But, the bad news is that Trump is a strong president.

The positive side of his strength is that he will make decisions, he will go forward despite opposition — and even barrel over it.

The negative side is that his strength can deteriorate into authoritarianism.

Presidential strength alone becomes dictatorship. Presidential strength linked to balancing components makes for healthy governance.

  • An equally strong Legislative body

“Checks and balances” constitute the equilibrium the architects of the American Republic sought. The Washington Post accused Trump of “consistently” steamrolling the Congress “on some of its most basic functions.”[2] However, it could be argued that the House of Representatives especially has weakened itself through diversion of its time and resources to attempt to bring down the Trump presidency.

  • A principled Judiciary

The contemporary age is one of intensely passionate ideology and partisanship. Too often that ideology has driven judicial decisions rather than principle. In a sense we are in a period like that of the horrific Supreme Court decision in the Dred Scott case in 1857. Driven by the “spirit of the age” the high court ruled that Scott could not sue for his emancipation because as a slave he was not considered a citizen and therefore had no standing in the nation’s courts. In making that decision the Supreme Court trashed the Declaration of Independence principle that all people are created equal, seriously damaging a core principle of the Republic that should protect the freedom of all its people. Thankfully, the decision was overturned in the 13th and 14th Amendments to the Constitution, but only after a devastating civil war.

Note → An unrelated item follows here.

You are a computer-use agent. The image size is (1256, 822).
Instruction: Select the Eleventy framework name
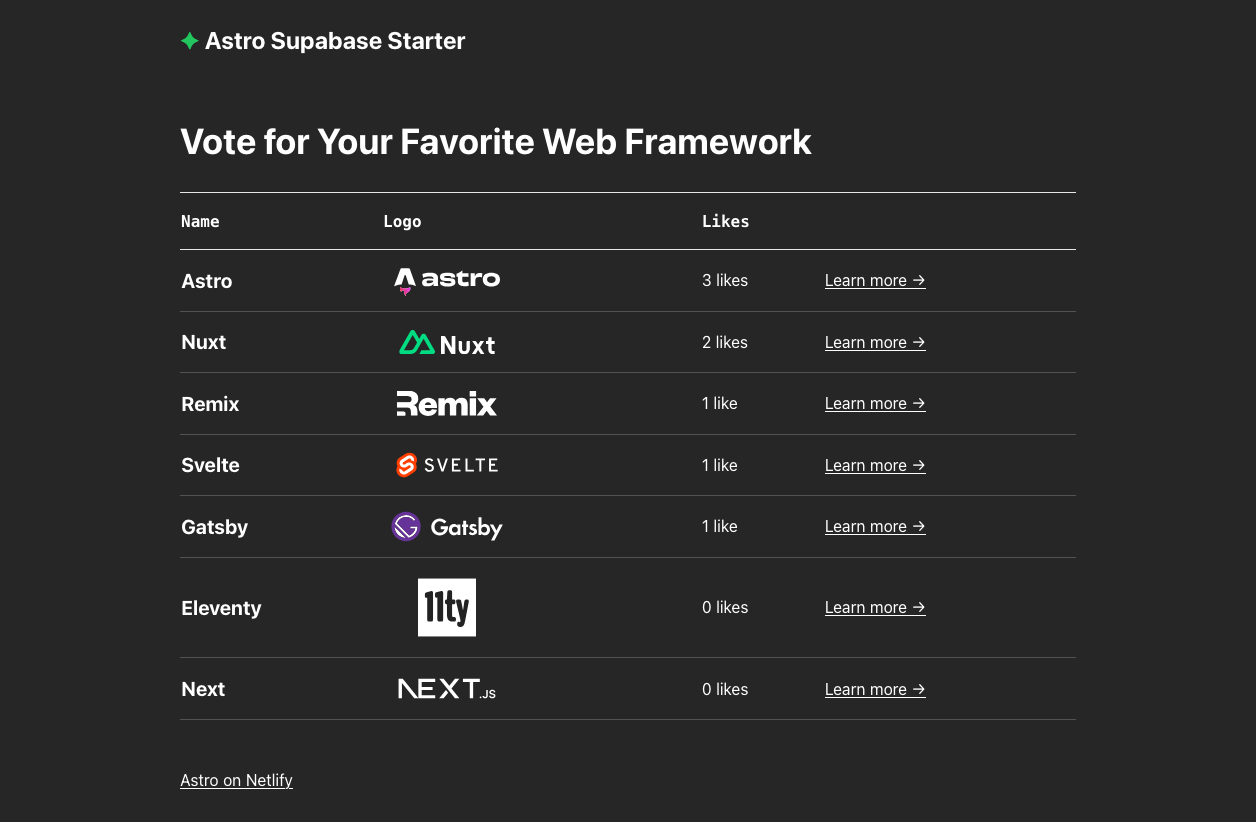pyautogui.click(x=221, y=608)
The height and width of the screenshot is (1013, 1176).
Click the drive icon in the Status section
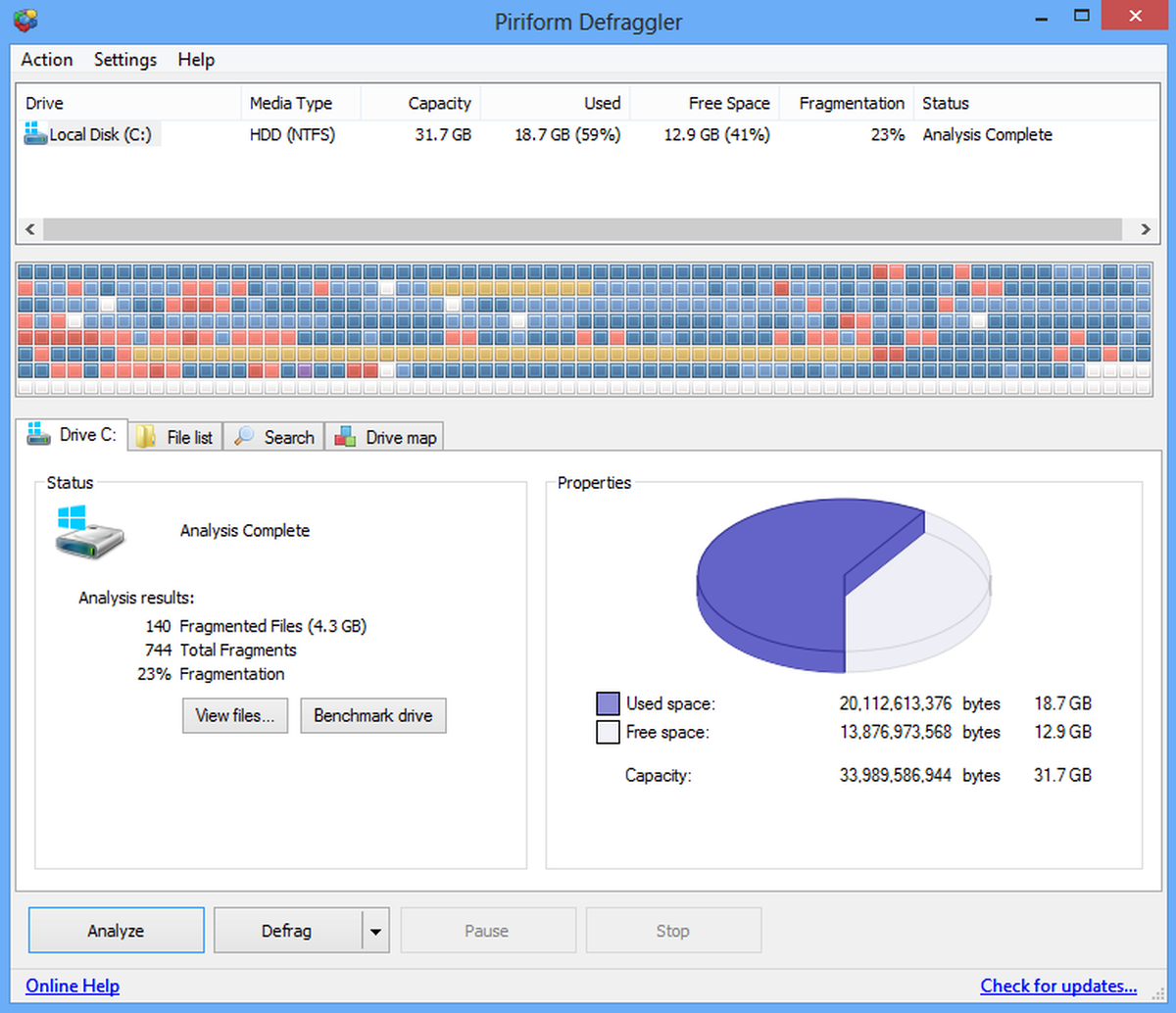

  • A free, fair, and objective press

When establishment media become part of the cabal seeking to, in effect, nullify the vote of the citizens who elected the president, they have abandoned their important function in the constitutional Republic and done it harm. Rather than trying to bring down the president true journalists will seek an objective exposure of fact devoid of spin. The people need information, not opinionated fiction. For example, in some of the coverage Thursday night media sought to delegitimize minorities who supported Trump in their speeches. Politico, for example, inferred that Alice Johnson, a black woman freed from prison by Trump was a “prop” in his election effort. Such heavy-handed journalism diminishes the media and its vital role in the delicate balance.

All this signals that the campaign ahead is going to test the stability of the American enterprise.

It is no wonder that Benjamin Franklin, when asked what kind of government the founders had wrought famously replied: “A Republic if you can keep it.”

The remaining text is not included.